------ Study material

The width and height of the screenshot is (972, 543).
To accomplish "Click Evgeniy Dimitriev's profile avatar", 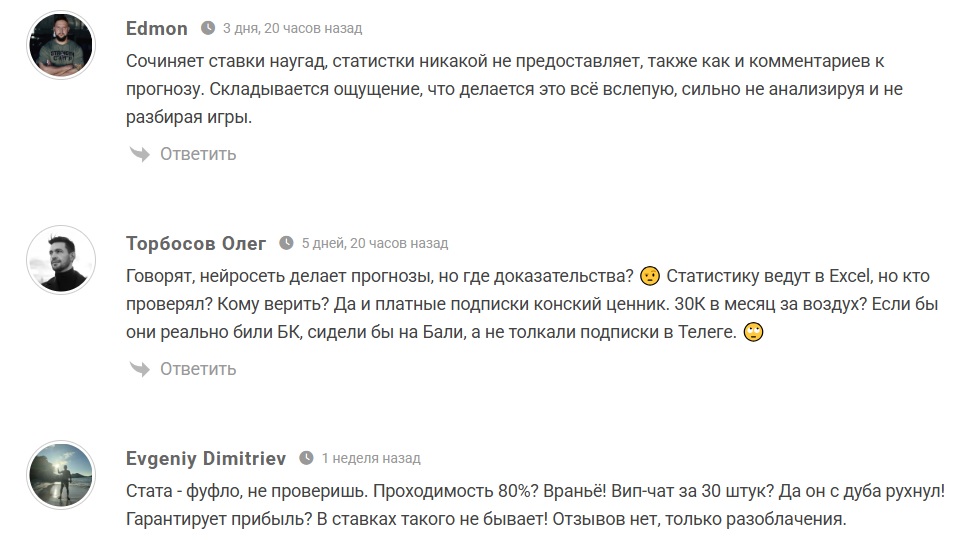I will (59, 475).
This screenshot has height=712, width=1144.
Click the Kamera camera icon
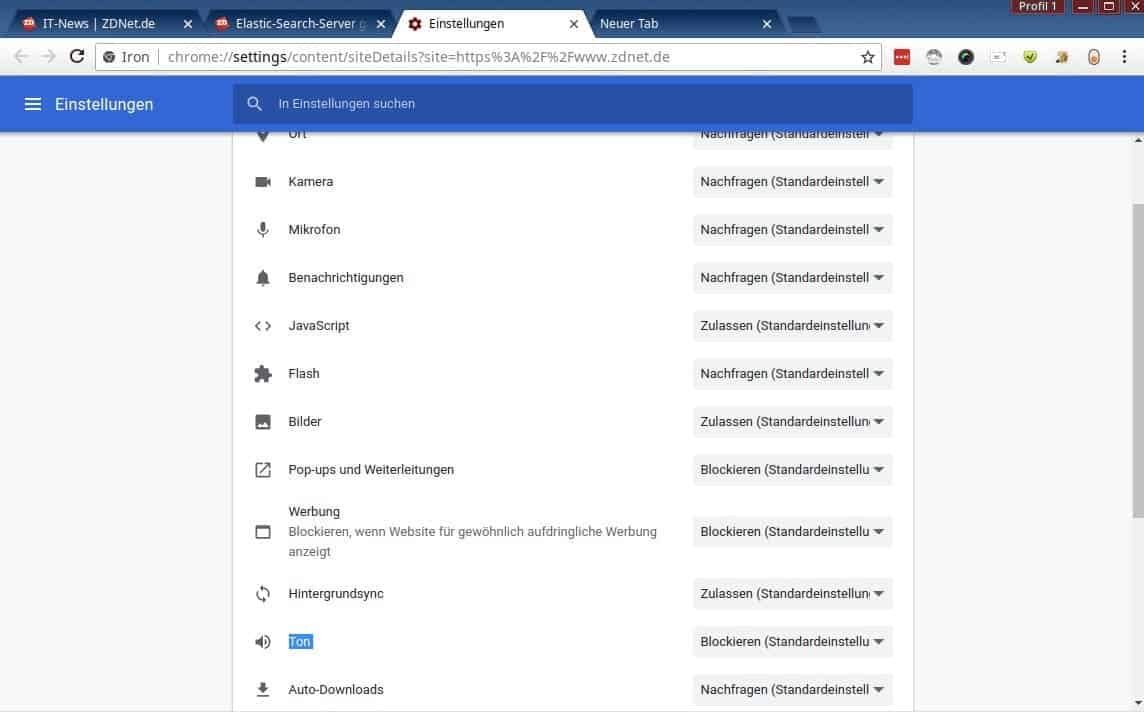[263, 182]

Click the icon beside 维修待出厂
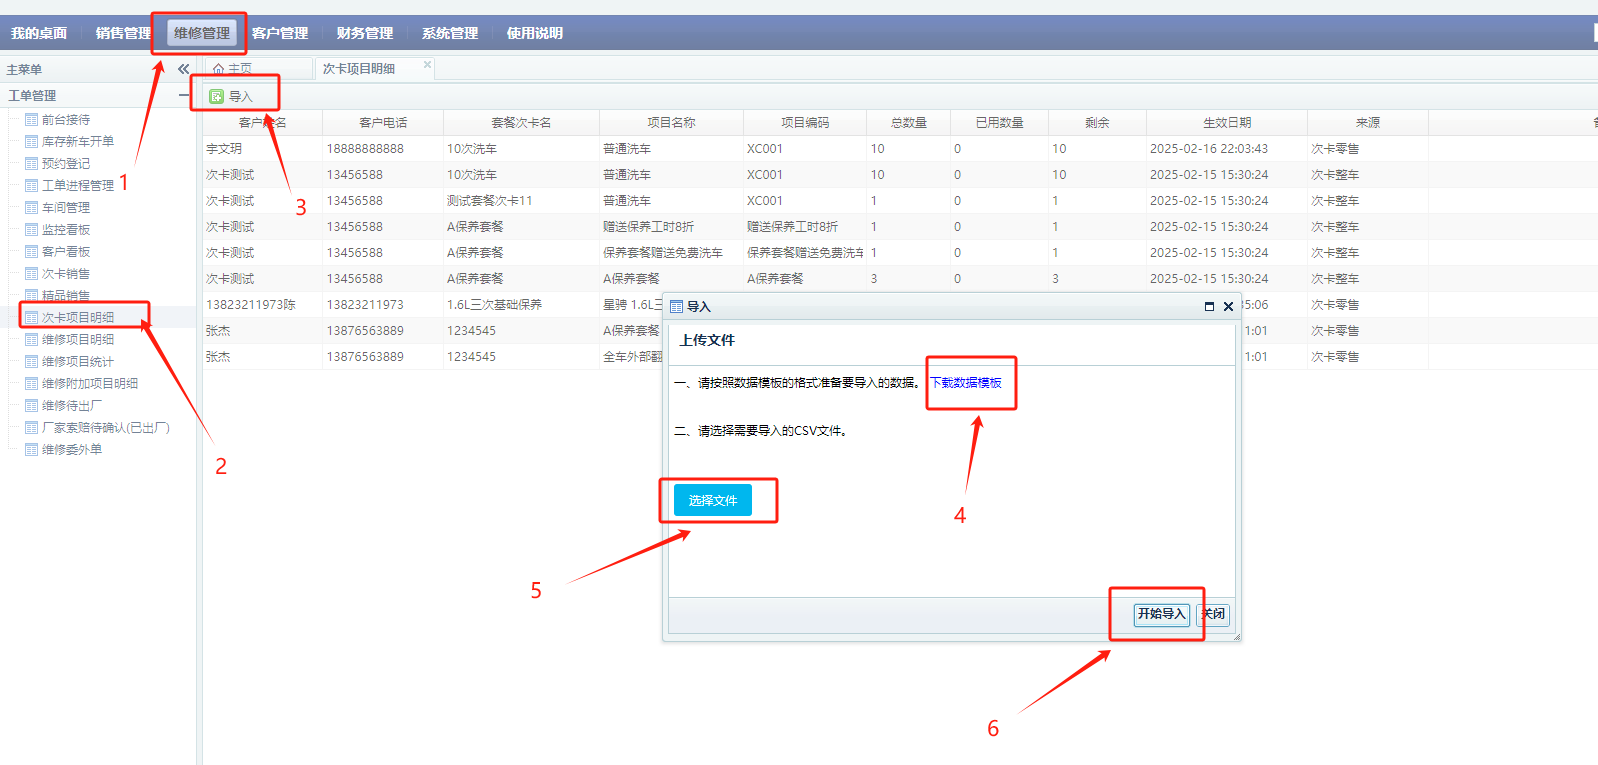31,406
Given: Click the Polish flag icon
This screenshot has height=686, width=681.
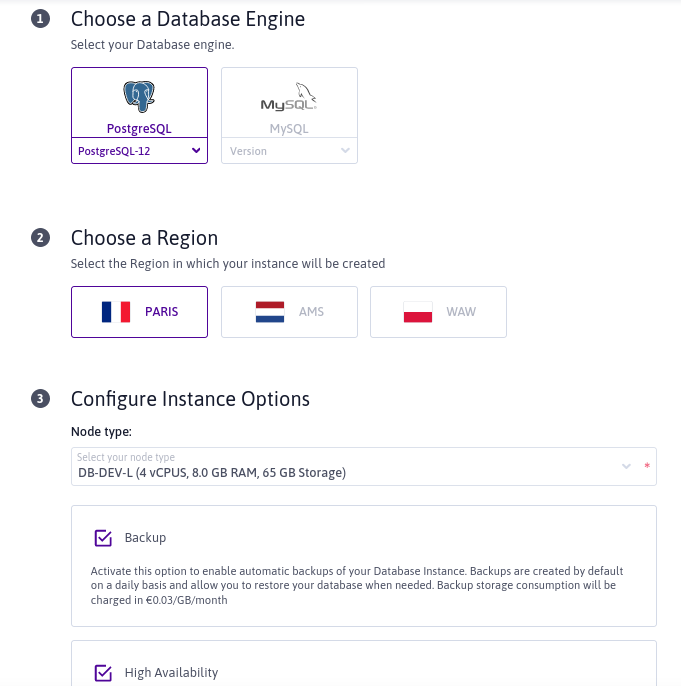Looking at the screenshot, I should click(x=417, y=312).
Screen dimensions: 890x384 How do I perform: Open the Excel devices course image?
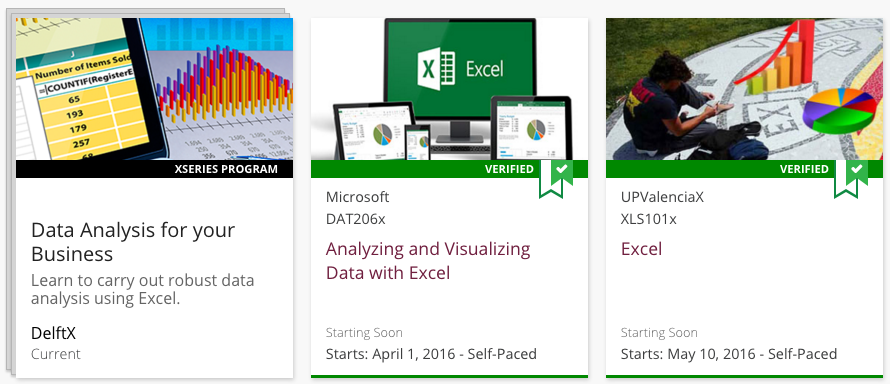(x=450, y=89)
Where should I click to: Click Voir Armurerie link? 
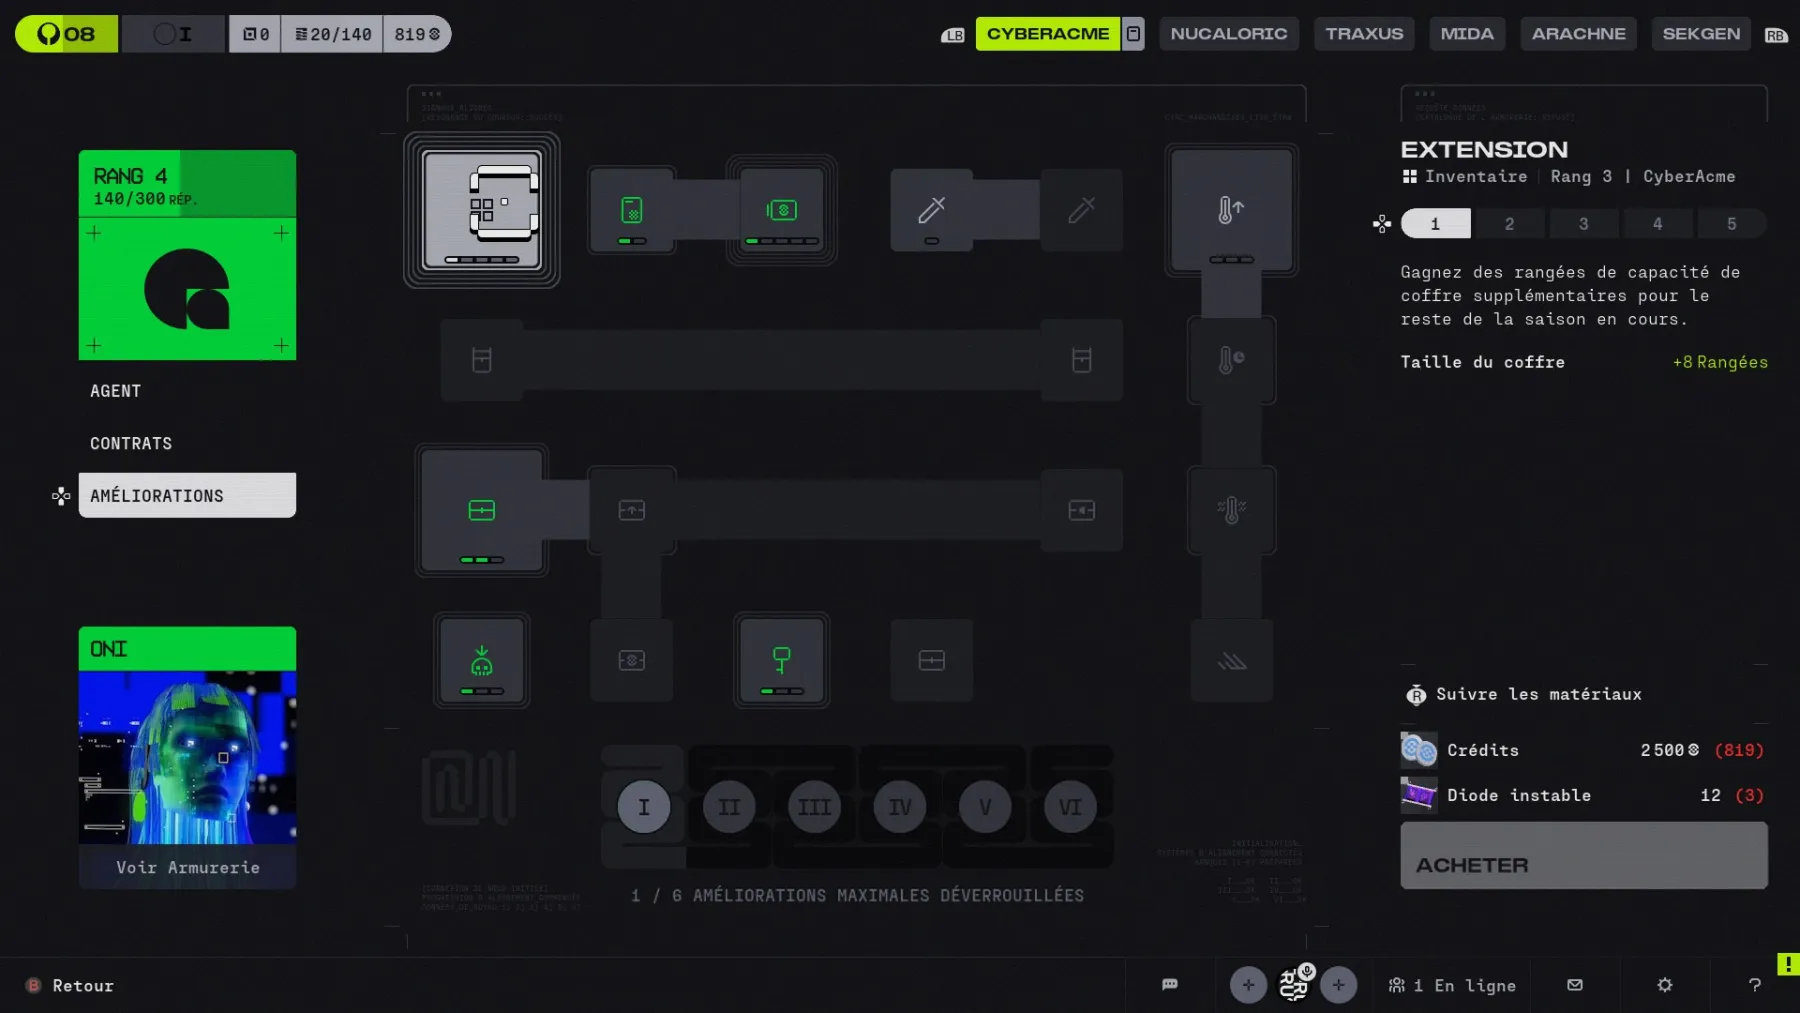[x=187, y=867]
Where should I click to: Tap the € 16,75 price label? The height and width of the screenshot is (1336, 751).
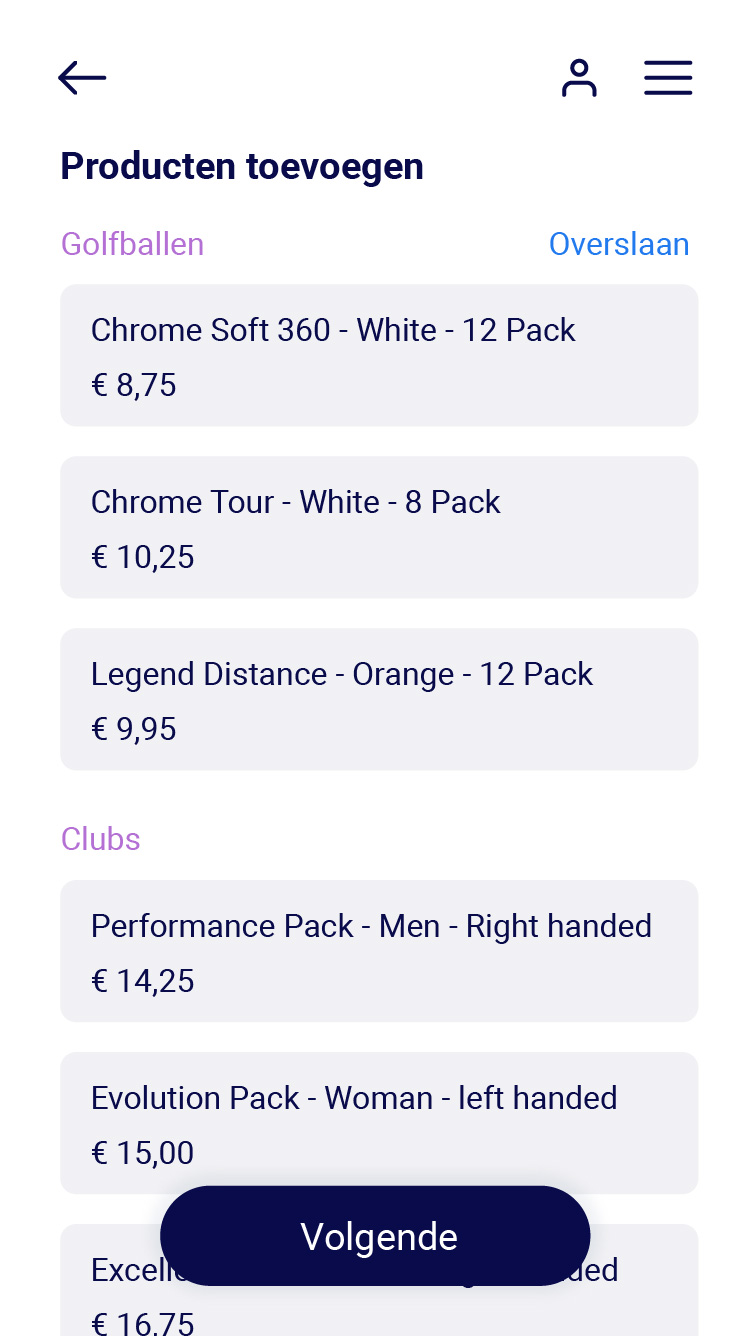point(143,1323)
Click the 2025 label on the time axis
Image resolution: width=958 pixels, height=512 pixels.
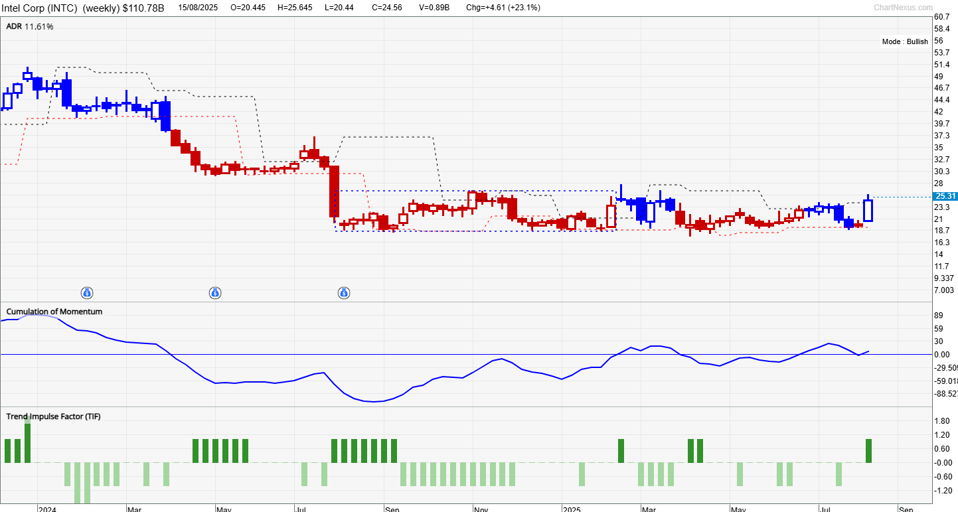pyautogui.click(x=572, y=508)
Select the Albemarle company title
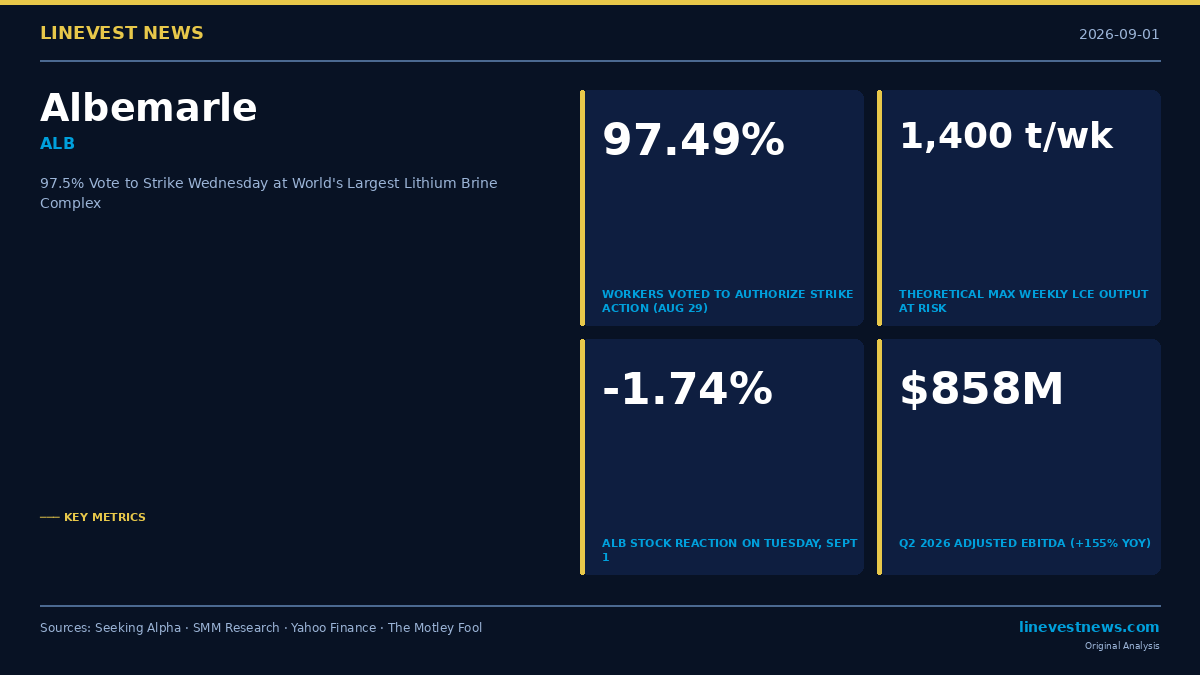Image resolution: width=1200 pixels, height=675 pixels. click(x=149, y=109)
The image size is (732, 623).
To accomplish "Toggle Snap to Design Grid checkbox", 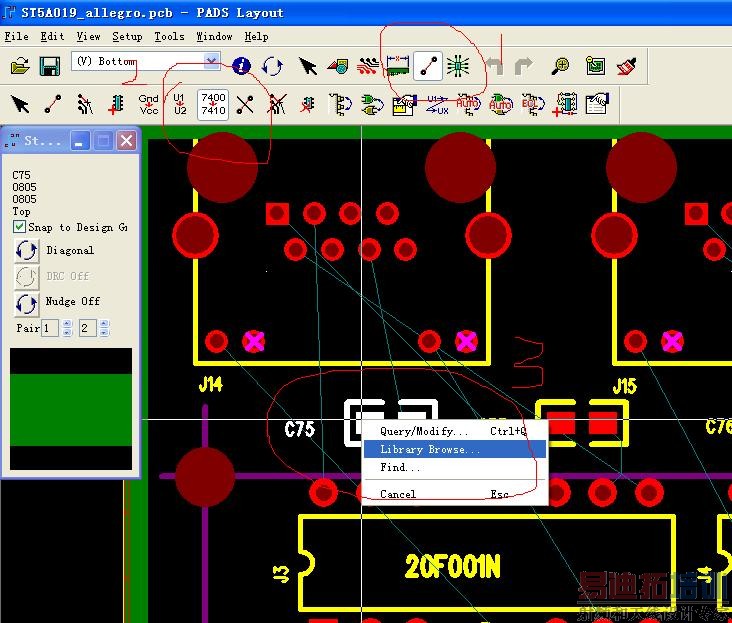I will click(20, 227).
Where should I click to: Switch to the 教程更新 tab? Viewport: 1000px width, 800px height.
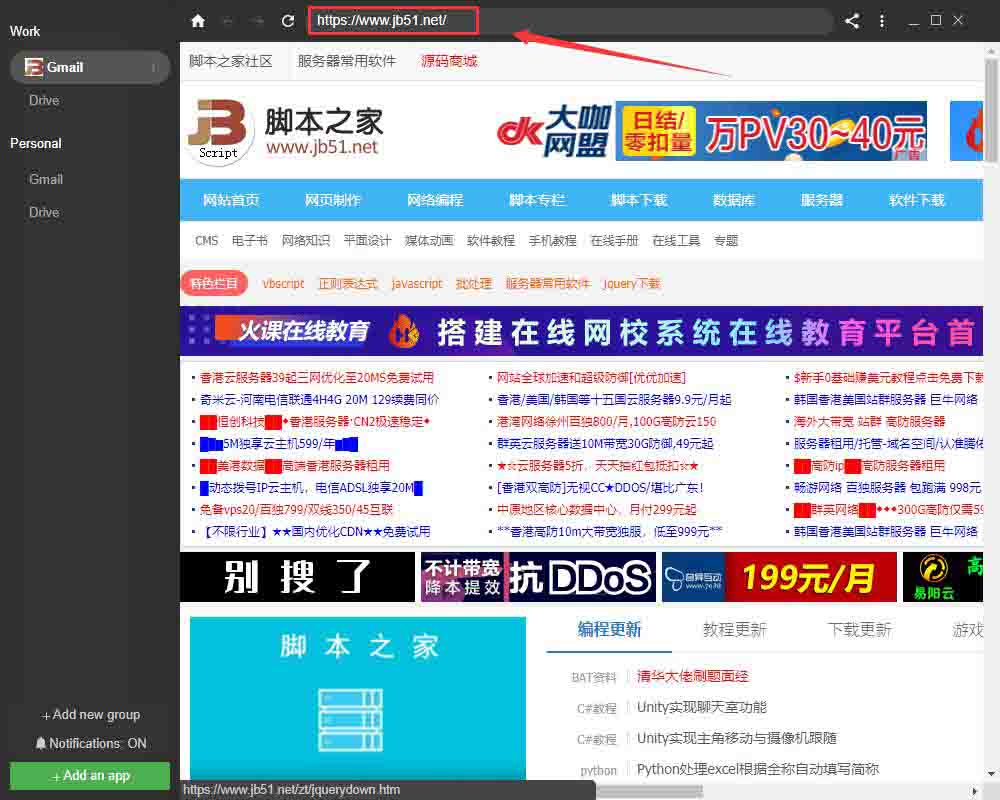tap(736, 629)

------------

__Exercise aim__:
With the pictures omitted, copy exactly the lines from the line that contains "Where should I click to: Switch" through the end of the material.

__Solution for this problem__:
Where should I click to: Switch to the 教程更新 tab? Viewport: 1000px width, 800px height.
tap(736, 629)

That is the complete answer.